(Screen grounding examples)
===============
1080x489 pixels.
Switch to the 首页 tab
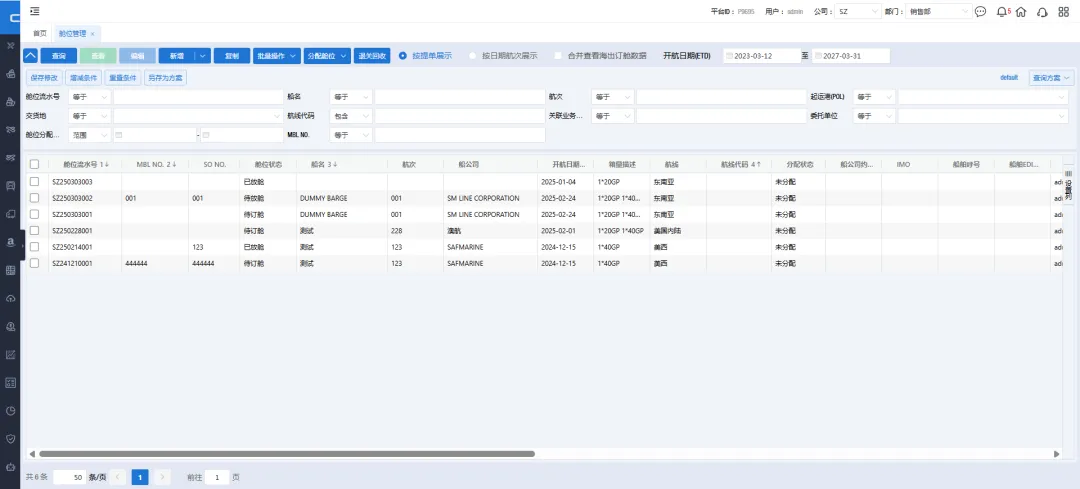click(x=40, y=33)
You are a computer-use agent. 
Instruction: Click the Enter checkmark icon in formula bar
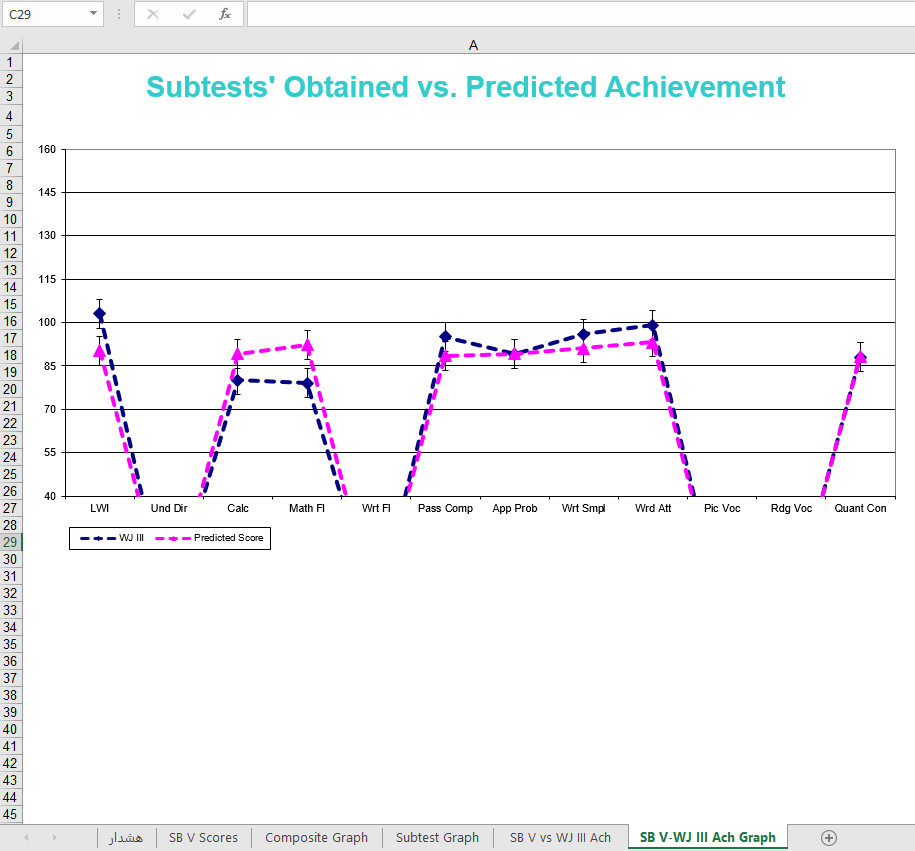pos(189,14)
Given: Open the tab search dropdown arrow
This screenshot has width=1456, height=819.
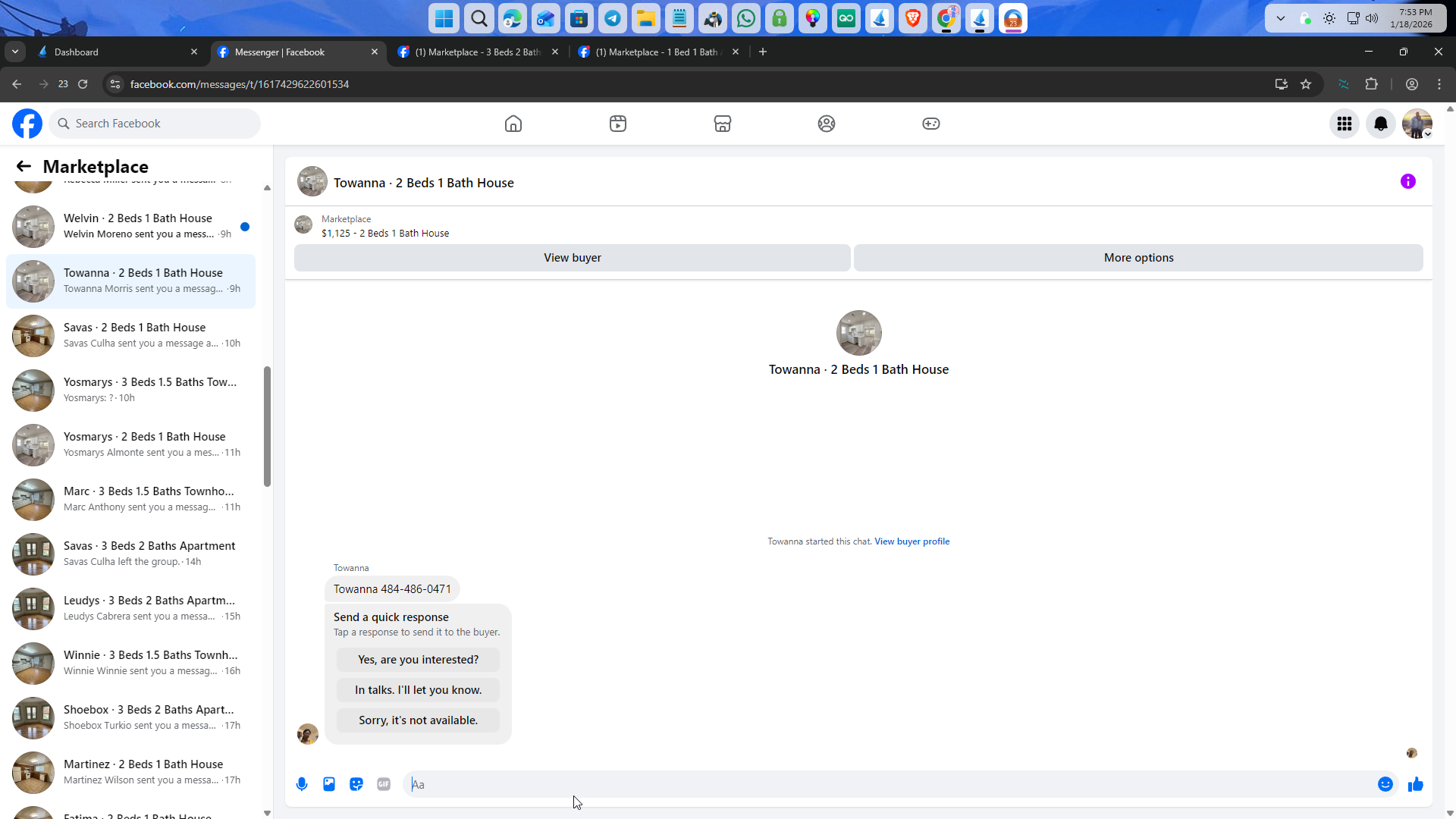Looking at the screenshot, I should click(x=15, y=52).
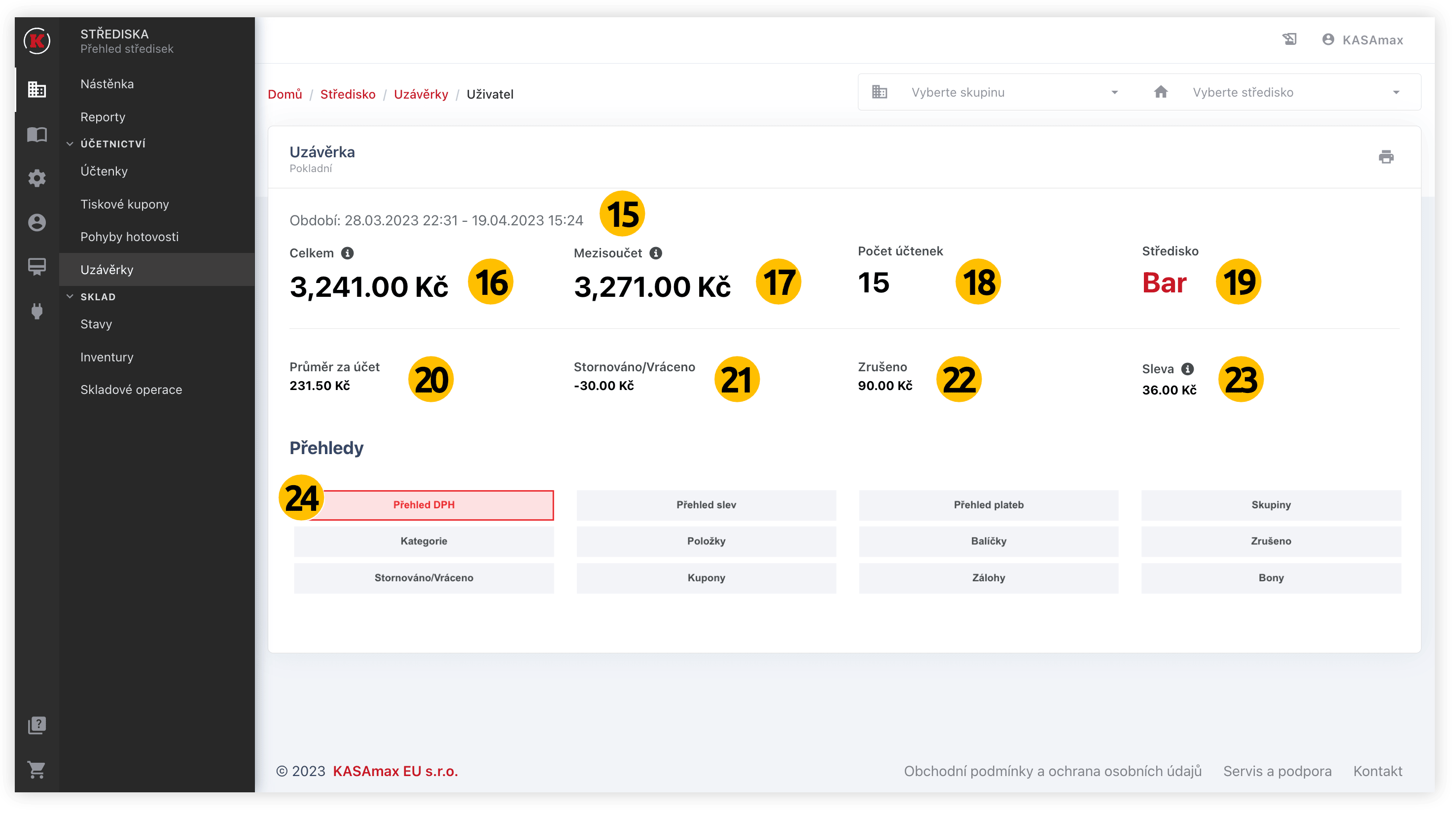
Task: Select Pohyby hotovosti menu item
Action: pyautogui.click(x=130, y=237)
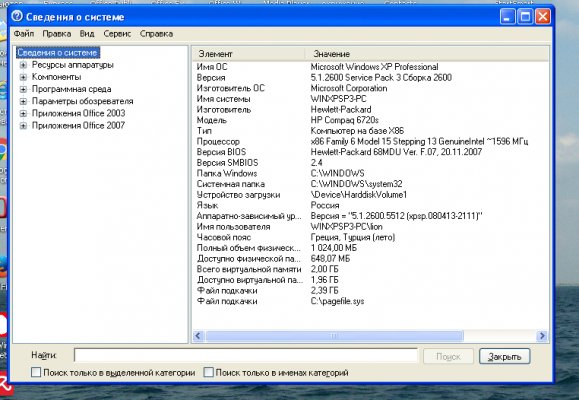
Task: Click the horizontal scrollbar thumb
Action: [x=334, y=336]
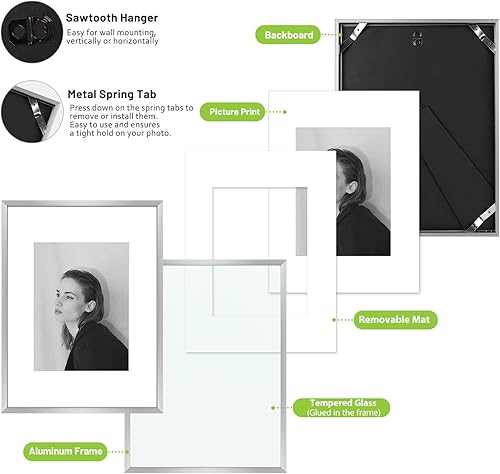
===============
- _GOAL OF THE EXERCISE_
Return every one of the entries above line for line and without changes, leaving out the pictures.

- _RESPONSE TO THE TASK_
1080x489 pixels.
Switch to the 首页 tab
click(x=40, y=33)
You are a computer-use agent. 
Instruction: Click the Enter checkmark icon in formula bar
pos(189,14)
Given: Open the tab search dropdown arrow
This screenshot has width=1456, height=819.
Looking at the screenshot, I should click(x=15, y=52).
Task: Select Pohyby hotovosti menu item
Action: pyautogui.click(x=130, y=237)
Task: Click the horizontal scrollbar thumb
Action: [x=334, y=336]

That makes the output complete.